If you need to register your own schema, follow the JSON Schema tutorial to understand the registration process.
# Find the latest schema for your specific data type
schema_uri = query_schema_registry(
synapse_client=syn,
dcc="ad", # Your data coordination center, check out the `syn69735275` table if you do not know your code
datatype="IndividualAnimalMetadataTemplate" # Your specific data type
)
print("Latest schema URI:", schema_uri)
When to use this approach: You know your DCC and data type, you want the most current schema version, and it has already been registered into https://www.synapse.org/Synapse:syn69735275/tables/.
Alternative - browse available schemas:
# Get all versions to see what's available
all_schemas = query_schema_registry(
synapse_client=syn,
dcc="ad",
datatype="IndividualAnimalMetadataTemplate",
return_latest_only=False
)
Step 3: Choose your metadata workflow type¶
Option A: Record-based metadata¶
Use this when metadata describes individual data files and is stored as annotations directly on each file.
record_set, curation_task, data_grid = create_record_based_metadata_task(
synapse_client=syn,
project_id="syn123456789", # Your project ID
folder_id="syn987654321", # Folder where files are stored
record_set_name="AnimalMetadata_Records",
record_set_description="Centralized metadata for animal study data",
curation_task_name="AnimalMetadata_Curation", # Must be unique within the project
upsert_keys=["StudyKey"], # Fields that uniquely identify records
instructions="Complete all required fields according to the schema. Use StudyKey to link records to your data files.",
schema_uri=schema_uri, # Schema found in Step 2
bind_schema_to_record_set=True
)
print(f"Created RecordSet: {record_set.id}")
print(f"Created CurationTask: {curation_task.task_id}")
What this creates:
- A RecordSet where metadata is stored as structured records (like a spreadsheet)

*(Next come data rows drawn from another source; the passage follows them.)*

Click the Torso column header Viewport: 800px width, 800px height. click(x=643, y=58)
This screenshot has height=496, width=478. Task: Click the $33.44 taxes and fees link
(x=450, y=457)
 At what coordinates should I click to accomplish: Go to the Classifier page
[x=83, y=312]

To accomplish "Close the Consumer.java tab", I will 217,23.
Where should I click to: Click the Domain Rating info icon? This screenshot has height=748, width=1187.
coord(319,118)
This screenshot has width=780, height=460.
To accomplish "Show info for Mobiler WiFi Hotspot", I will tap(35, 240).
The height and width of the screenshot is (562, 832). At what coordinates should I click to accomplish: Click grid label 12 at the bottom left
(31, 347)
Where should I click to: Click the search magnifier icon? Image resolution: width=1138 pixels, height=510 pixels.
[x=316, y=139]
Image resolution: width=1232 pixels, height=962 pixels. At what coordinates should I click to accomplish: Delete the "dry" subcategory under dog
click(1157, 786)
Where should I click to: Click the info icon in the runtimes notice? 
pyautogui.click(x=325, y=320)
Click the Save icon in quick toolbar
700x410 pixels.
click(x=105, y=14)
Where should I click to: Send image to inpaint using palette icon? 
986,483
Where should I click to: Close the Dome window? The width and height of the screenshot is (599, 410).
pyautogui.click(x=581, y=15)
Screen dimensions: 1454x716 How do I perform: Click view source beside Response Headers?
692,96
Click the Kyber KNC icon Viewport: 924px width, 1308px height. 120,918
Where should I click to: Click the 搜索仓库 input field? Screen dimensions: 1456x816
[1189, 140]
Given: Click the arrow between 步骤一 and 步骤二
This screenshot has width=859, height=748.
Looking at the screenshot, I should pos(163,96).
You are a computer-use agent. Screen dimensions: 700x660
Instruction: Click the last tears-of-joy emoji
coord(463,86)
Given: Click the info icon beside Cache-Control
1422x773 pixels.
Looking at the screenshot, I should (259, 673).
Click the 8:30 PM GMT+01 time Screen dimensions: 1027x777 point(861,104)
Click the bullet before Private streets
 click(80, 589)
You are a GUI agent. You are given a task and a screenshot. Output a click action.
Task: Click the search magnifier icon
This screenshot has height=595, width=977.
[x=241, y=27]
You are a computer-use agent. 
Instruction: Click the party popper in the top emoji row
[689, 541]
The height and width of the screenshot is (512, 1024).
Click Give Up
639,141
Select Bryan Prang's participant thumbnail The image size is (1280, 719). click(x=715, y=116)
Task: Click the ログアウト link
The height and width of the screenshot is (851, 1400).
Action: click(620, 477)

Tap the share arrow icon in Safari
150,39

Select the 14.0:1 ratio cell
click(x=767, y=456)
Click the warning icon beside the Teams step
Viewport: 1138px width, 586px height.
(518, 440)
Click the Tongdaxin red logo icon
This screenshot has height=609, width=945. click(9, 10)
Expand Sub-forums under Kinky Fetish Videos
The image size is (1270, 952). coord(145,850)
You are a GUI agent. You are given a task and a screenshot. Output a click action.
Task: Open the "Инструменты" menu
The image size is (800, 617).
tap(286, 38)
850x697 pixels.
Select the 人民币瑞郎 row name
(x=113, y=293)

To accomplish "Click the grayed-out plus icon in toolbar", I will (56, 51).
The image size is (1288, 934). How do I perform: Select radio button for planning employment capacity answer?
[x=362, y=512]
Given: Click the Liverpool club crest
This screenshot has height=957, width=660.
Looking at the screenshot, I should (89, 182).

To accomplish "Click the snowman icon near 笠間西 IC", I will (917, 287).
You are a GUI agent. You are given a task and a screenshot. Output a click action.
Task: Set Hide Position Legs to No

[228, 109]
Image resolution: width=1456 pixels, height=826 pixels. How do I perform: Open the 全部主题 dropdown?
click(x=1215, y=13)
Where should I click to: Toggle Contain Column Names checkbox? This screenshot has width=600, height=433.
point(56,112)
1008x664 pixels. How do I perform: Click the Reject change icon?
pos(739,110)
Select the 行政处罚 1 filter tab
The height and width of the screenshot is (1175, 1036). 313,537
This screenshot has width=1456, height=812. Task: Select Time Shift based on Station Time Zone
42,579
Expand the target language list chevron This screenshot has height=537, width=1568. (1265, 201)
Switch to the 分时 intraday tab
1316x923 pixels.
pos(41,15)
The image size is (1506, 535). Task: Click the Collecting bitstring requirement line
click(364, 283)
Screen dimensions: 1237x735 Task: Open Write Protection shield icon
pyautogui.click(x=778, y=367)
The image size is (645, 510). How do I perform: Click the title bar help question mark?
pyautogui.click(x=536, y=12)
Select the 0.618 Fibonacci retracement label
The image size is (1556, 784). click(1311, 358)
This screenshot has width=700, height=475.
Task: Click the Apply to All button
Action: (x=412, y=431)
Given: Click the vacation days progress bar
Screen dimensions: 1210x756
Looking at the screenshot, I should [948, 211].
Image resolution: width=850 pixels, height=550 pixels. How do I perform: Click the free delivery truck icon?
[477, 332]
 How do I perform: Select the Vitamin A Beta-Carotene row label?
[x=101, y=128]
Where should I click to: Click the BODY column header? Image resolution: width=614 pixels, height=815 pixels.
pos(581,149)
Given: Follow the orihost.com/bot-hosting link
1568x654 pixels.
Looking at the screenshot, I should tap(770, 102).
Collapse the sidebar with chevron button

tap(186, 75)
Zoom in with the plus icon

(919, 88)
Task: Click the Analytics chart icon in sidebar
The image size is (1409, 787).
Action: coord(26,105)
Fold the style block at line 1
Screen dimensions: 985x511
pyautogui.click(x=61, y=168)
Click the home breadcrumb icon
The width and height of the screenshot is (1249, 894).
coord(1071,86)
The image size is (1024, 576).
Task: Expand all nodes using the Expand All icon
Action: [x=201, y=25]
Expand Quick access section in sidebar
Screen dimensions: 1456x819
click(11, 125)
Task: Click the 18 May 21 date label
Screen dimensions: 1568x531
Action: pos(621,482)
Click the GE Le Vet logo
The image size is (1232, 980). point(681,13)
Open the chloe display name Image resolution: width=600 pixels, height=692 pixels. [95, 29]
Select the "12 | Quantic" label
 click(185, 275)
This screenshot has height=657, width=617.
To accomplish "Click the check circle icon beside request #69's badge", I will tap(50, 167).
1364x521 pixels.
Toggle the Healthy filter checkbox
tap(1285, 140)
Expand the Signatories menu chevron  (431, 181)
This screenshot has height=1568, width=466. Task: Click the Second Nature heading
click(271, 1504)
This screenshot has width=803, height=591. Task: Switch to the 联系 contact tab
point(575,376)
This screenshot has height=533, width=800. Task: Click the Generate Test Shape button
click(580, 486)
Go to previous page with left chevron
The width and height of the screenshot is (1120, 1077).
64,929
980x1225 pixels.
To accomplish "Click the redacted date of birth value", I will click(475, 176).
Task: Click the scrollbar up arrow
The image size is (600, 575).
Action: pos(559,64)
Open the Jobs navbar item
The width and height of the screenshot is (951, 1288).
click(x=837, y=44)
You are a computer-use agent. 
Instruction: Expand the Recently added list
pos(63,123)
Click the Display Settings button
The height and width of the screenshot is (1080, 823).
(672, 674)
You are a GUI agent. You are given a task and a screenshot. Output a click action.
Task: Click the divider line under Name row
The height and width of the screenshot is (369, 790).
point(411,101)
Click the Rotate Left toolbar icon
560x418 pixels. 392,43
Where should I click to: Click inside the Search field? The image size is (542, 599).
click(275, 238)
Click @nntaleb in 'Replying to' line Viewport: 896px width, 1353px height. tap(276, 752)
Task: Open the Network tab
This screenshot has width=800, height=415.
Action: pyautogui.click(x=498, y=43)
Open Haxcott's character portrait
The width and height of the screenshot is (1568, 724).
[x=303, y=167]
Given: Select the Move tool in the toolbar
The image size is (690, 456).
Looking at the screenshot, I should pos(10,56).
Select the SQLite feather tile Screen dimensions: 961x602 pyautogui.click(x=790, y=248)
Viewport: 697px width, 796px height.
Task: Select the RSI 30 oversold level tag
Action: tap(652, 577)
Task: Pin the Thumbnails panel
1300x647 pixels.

- A CurationTask that guides users through completing the metadata
- Automatic schema binding for validation
- A data grid interface for easy metadata entry
Option B: File-based metadata (for unique per-file metadata)¶
Use this when metadata is normalized in structured records to eliminate duplication and ensure consistency.
entity_view_id, task_id = create_file_based_metadata_task(
synapse_client=syn,
folder_id="syn987654321", # Folder containing your data files
curation_task_name="FileMetadata_Curation", # Must be unique within the project
instructions="Annotate each file with metadata according to the schema requirements.",
attach_wiki=True, # Creates a wiki in the folder with the entity view (Defaults to False)
entity_view_name="Animal Study Files View",
schema_uri=schema_uri # Schema found in Step 2
)
print(f"Created EntityView: {entity_view_id}")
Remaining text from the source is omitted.